* WHAT NEEDS TO BE DONE
Where the word "computer" occurs in a line of the data, return the whole line.

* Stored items
* * *

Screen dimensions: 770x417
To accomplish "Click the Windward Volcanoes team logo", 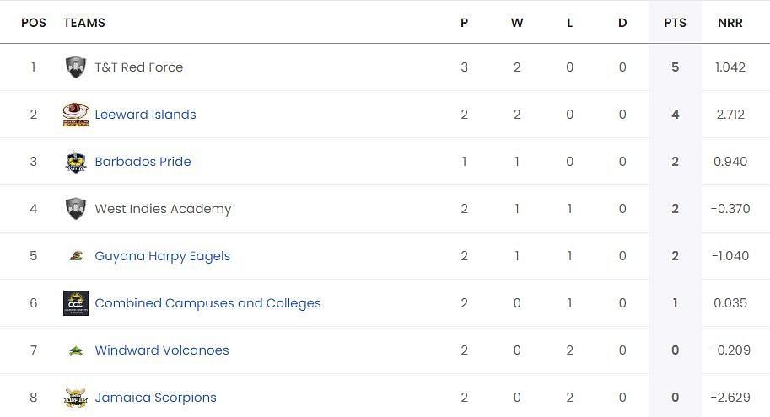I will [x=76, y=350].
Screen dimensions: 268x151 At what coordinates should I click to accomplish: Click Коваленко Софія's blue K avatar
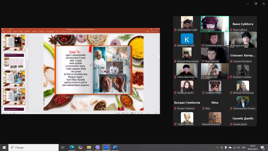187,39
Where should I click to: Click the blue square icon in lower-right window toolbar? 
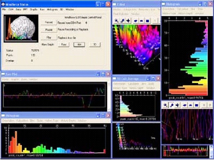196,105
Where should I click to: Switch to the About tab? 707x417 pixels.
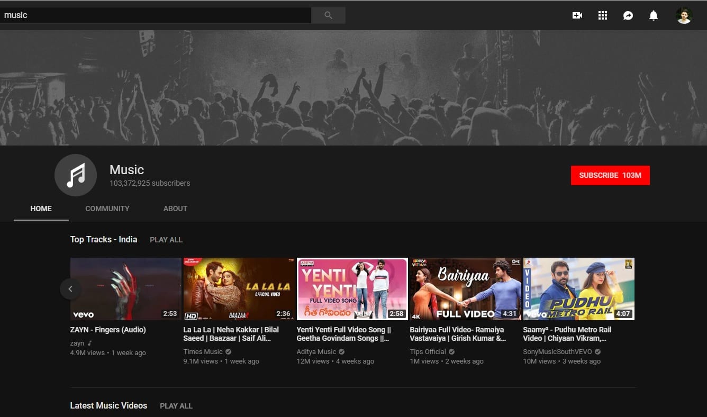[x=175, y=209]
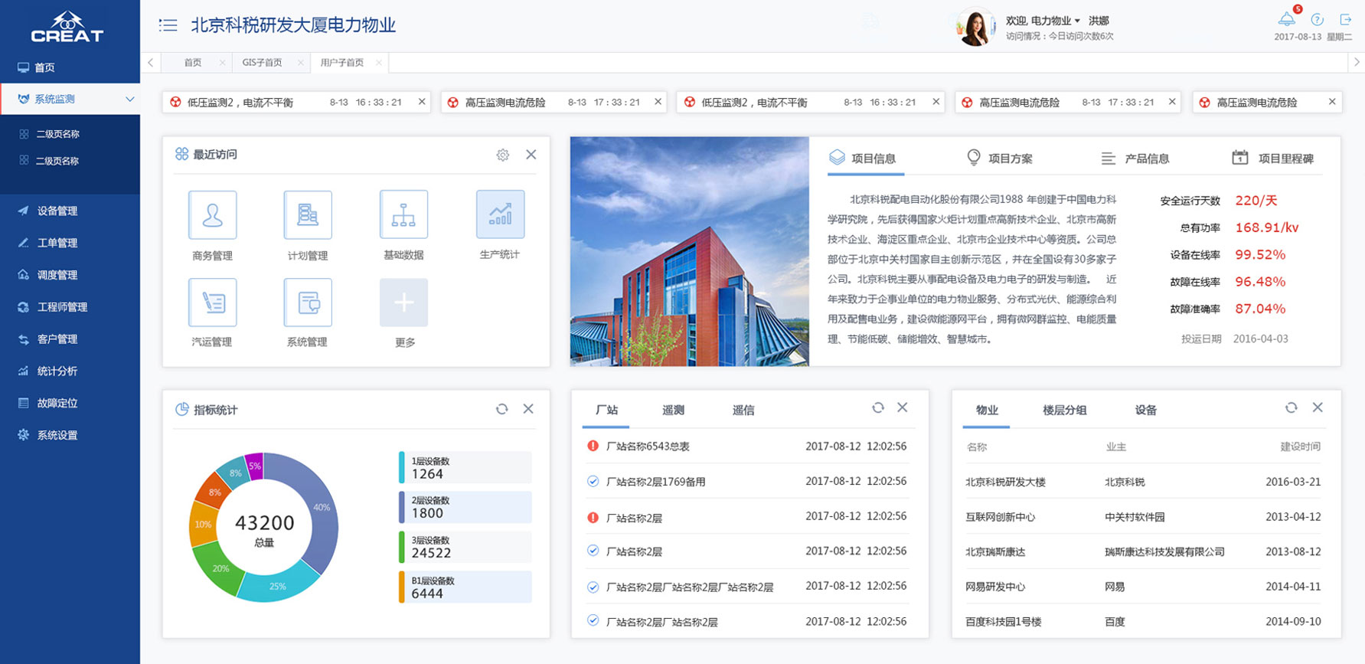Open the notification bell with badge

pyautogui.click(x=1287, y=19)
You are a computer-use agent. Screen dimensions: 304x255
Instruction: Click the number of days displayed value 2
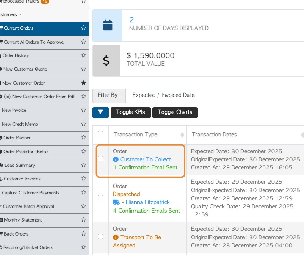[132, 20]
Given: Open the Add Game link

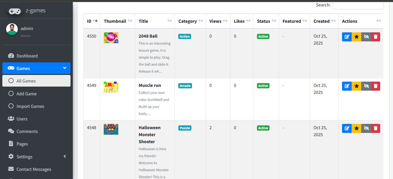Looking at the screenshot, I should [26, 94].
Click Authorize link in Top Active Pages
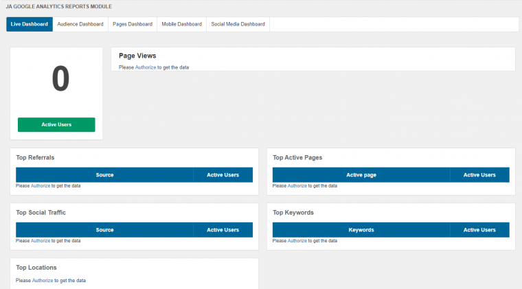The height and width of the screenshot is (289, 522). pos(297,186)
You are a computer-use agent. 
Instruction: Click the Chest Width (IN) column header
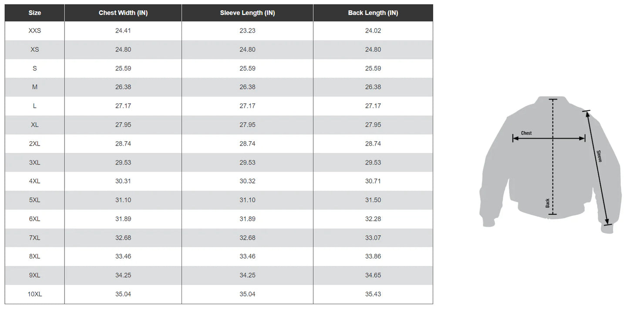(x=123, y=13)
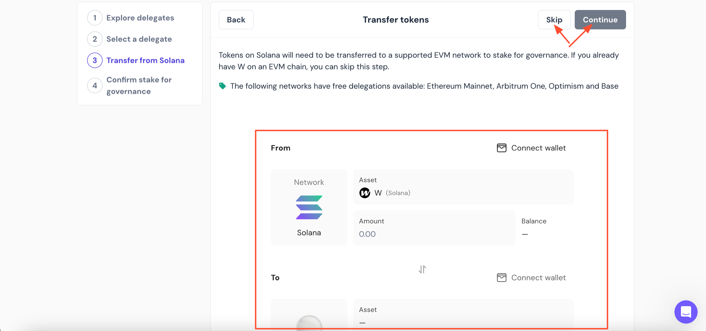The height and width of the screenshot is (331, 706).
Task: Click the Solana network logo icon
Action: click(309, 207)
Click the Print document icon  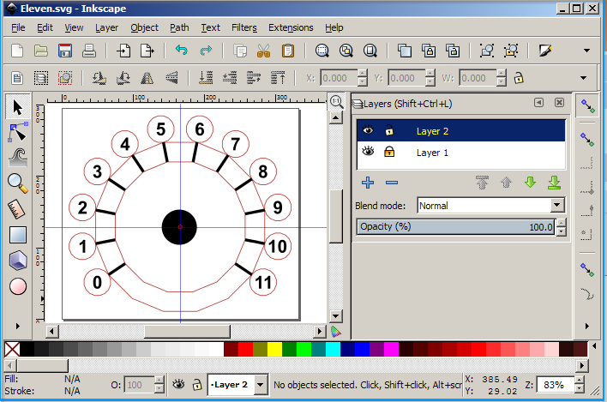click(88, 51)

* * *

* TASK RESPONSE
You are a computer-use agent. Screen dimensions: 304x255
You are a computer-use agent. 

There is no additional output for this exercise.